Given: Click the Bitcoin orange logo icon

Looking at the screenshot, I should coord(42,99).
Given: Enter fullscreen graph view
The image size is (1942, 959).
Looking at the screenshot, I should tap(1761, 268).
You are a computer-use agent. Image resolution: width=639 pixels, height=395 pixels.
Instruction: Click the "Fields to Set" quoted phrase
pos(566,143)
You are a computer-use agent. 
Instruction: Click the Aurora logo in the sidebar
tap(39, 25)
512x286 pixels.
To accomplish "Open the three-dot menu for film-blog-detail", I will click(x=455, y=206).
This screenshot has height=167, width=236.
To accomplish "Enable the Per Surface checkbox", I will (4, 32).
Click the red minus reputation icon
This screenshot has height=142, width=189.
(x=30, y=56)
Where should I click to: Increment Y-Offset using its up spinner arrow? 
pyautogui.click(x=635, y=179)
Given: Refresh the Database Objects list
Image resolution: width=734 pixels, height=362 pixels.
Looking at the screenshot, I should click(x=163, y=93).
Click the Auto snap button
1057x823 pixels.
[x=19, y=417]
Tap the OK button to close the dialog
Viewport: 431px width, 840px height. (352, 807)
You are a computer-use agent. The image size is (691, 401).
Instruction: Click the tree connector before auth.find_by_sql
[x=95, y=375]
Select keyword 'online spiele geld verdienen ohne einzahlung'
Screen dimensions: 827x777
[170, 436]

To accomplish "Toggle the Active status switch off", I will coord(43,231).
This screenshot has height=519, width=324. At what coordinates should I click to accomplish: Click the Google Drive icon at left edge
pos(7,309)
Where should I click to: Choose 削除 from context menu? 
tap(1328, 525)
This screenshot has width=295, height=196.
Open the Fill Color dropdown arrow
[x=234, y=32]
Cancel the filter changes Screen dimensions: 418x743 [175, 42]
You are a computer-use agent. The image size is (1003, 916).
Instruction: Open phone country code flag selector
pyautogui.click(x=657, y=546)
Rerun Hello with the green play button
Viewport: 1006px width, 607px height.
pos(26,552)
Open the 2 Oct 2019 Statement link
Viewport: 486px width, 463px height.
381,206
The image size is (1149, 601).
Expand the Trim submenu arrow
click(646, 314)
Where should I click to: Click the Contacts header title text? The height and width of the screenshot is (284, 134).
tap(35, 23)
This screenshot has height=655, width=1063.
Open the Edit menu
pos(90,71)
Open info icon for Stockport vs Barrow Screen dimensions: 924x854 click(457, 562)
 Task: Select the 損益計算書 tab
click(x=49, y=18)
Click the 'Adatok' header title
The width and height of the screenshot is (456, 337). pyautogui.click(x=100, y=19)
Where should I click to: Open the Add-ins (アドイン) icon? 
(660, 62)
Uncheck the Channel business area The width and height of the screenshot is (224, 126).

= = = = =

Directions: Until the last line is reached, keep transcribing the data exactly.

Exercise response:
Given: Click the Bitcoin orange logo icon

Looking at the screenshot, I should coord(42,99).
Given: Enter fullscreen graph view
The image size is (1942, 959).
Looking at the screenshot, I should tap(1761, 268).
You are a computer-use agent. Image resolution: width=639 pixels, height=395 pixels.
Instruction: Click the "Fields to Set" quoted phrase
pos(566,143)
You are a computer-use agent. 
Instruction: Click the Aurora logo in the sidebar
tap(39, 25)
512x286 pixels.
To accomplish "Open the three-dot menu for film-blog-detail", I will click(x=455, y=206).
This screenshot has height=167, width=236.
To accomplish "Enable the Per Surface checkbox", I will (4, 32).
Click the red minus reputation icon
This screenshot has height=142, width=189.
(x=30, y=56)
Where should I click to: Increment Y-Offset using its up spinner arrow? 
pyautogui.click(x=635, y=179)
Given: Refresh the Database Objects list
Image resolution: width=734 pixels, height=362 pixels.
Looking at the screenshot, I should click(x=163, y=93).
Click the Auto snap button
1057x823 pixels.
[x=19, y=417]
Tap the OK button to close the dialog
Viewport: 431px width, 840px height. (352, 807)
You are a computer-use agent. The image size is (691, 401).
Instruction: Click the tree connector before auth.find_by_sql
[x=95, y=375]
Select keyword 'online spiele geld verdienen ohne einzahlung'
Screen dimensions: 827x777
[170, 436]

To accomplish "Toggle the Active status switch off", I will coord(43,231).
This screenshot has height=519, width=324. At what coordinates should I click to accomplish: Click the Google Drive icon at left edge
pos(7,309)
Where should I click to: Choose 削除 from context menu? 
tap(1328, 525)
This screenshot has width=295, height=196.
Open the Fill Color dropdown arrow
[x=234, y=32]
Cancel the filter changes Screen dimensions: 418x743 [175, 42]
You are a computer-use agent. The image size is (1003, 916).
Instruction: Open phone country code flag selector
pyautogui.click(x=657, y=546)
Rerun Hello with the green play button
Viewport: 1006px width, 607px height.
pos(26,552)
Open the 2 Oct 2019 Statement link
Viewport: 486px width, 463px height.
381,206
The image size is (1149, 601).
Expand the Trim submenu arrow
click(646, 314)
Where should I click to: Click the Contacts header title text? The height and width of the screenshot is (284, 134).
tap(35, 23)
This screenshot has height=655, width=1063.
Open the Edit menu
pos(90,71)
Open info icon for Stockport vs Barrow Screen dimensions: 924x854 click(457, 562)
 Task: Select the 損益計算書 tab
click(x=49, y=18)
Click the 'Adatok' header title
The width and height of the screenshot is (456, 337). pyautogui.click(x=100, y=19)
Where should I click to: Open the Add-ins (アドイン) icon? 
(660, 62)
Uncheck the Channel business area The width and height of the screenshot is (224, 126).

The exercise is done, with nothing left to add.